The utterly improbable Obama-Tea Party alliance

The death of the supercommittee sparks a new fight that just might unite Obama and a movement born to fight him

Published November 22, 2011 1:14PM (EST)

From the moment that it was created over the summer, the prevailing assumption was that the congressional supercommittee would fail to reach a deficit reduction agreement. So when the committee's leaders officially raised the white flag on Monday, it was hardly a surprise.

Another common assumption has been that, one way or another, the failure of the supercommittee would be followed by the disabling of the automatic spending cuts trigger that was designed to nudge the panel toward a deal. The reason? Half of the $1.2 trillion cuts that are due to go into effect because the committee has stalemated will fall on the Defense Department -- and there are too many powerful forces in Washington aligned against something like that ever happening.

To absolutely no one's surprise, then, Capitol Hill's leading Pentagon cheerleaders are greeting the supercommittee's demise with demands that the Defense cuts, which are slated to go into effect on Jan. 1, 2013, be abandoned immediately. California Rep. Buck McKeon, for instance, who chairs the House Armed Services Committee, claims the reductions would do "catastrophic damage to our men and women in uniform." Sens. John McCain and Lindsey Graham have been vowing for weeks to do "everything we can to prevent [the trigger] being implemented."

And the outcry isn't just from Republicans. Leon Panetta, President Obama's own Defense secretary, warned just this week that the trigger would "lead to a hollow force incapable of sustaining the missions it is assigned" and "jeopardize our ability to provide our troops and their families with the benefits and the support they have been promised."

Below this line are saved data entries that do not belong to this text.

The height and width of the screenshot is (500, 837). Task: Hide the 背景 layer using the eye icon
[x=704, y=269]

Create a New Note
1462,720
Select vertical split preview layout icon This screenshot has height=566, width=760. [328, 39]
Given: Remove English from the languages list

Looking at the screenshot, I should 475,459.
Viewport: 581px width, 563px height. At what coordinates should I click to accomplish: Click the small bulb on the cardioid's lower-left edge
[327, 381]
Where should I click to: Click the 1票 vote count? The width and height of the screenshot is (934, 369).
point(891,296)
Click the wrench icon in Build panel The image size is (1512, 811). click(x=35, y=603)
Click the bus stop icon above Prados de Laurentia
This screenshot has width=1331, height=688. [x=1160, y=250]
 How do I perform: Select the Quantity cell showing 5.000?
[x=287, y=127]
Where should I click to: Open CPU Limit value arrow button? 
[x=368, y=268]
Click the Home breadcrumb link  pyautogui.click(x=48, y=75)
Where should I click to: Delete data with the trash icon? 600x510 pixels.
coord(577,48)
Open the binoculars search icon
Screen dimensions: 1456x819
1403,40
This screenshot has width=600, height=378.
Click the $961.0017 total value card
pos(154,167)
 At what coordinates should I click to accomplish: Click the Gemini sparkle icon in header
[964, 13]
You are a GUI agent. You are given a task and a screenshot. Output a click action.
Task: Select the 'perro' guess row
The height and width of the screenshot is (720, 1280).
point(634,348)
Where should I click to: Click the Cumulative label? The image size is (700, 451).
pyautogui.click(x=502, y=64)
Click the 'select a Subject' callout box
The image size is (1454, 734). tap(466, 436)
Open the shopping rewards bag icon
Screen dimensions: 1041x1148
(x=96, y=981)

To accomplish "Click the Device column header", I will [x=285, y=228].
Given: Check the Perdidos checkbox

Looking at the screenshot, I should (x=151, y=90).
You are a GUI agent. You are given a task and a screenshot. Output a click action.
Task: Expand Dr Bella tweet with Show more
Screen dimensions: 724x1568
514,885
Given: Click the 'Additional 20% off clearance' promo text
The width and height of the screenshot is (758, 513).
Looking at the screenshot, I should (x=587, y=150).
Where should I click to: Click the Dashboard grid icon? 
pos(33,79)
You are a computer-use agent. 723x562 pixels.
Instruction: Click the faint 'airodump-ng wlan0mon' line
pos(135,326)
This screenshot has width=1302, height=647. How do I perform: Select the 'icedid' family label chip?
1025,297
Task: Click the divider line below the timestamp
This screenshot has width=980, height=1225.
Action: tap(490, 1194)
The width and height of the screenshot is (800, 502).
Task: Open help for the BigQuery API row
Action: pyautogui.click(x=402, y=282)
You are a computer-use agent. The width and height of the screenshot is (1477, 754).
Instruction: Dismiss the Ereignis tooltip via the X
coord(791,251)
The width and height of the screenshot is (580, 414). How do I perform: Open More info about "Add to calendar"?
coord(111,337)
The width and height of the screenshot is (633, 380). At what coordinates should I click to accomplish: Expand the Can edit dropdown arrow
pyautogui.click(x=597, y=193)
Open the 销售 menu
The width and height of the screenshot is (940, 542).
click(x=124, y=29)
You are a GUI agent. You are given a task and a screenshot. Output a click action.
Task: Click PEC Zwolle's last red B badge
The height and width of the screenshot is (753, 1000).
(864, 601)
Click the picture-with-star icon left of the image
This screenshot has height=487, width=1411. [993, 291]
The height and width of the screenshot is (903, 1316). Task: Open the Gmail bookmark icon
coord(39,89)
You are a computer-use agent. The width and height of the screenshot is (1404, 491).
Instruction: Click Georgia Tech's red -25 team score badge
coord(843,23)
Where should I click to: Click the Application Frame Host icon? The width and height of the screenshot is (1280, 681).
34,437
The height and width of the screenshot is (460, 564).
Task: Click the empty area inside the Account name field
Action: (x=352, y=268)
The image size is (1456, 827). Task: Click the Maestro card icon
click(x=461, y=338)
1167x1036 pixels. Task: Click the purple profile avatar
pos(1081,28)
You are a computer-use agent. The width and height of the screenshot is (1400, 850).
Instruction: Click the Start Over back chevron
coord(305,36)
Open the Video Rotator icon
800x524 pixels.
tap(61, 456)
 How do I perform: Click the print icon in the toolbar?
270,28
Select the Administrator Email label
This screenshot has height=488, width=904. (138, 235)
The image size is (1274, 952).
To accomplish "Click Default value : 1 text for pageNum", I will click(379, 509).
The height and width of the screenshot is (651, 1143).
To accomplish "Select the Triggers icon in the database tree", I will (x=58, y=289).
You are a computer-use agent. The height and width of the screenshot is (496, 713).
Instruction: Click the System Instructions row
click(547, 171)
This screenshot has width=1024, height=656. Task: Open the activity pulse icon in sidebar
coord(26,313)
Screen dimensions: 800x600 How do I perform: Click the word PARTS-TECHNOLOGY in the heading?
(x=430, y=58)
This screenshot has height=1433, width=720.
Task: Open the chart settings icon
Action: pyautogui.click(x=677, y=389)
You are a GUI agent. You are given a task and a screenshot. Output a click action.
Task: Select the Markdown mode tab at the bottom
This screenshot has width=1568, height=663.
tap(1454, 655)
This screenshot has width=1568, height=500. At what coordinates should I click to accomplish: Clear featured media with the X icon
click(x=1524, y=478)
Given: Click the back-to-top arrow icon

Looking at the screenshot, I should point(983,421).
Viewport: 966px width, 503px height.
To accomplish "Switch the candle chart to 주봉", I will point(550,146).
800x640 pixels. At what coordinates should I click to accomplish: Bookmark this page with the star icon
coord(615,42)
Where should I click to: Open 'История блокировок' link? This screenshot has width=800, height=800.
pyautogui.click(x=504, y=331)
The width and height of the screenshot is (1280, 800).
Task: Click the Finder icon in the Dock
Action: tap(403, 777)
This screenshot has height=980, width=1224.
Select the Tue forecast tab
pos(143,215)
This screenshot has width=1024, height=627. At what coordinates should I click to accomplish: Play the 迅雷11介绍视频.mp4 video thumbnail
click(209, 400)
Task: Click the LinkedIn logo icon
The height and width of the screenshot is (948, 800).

But here's where things get a little interesting. On Monday night, Obama publicly ruled out the idea of simply doing away with the automatic cuts. The only way he'll sign off on legislation that destroys the trigger, he declared, is if Congress sends him "a balanced plan to reduce the deficit by at least $1.2 trillion."

"There will be no easy off-ramps on this one," he said. "We need to keep the pressure up to compromise, not turn off the pressure."

"Balanced plan," of course, means "something that includes more tax revenue from the wealthy," something that Republicans have shown absolutely no willingness to consider. Their best offer during the supercommittee negotiations was for about $250 billion in new revenue -- in exchange for essentially making the Bush tax cuts permanent and significantly reducing the top income tax rate. It's just not realistic that the sort of "balanced plan" that Obama envisions and that his fellow Democrats would surely insist on could pass muster with the Obama-era GOP, which values ideological purity and confrontation with the White House.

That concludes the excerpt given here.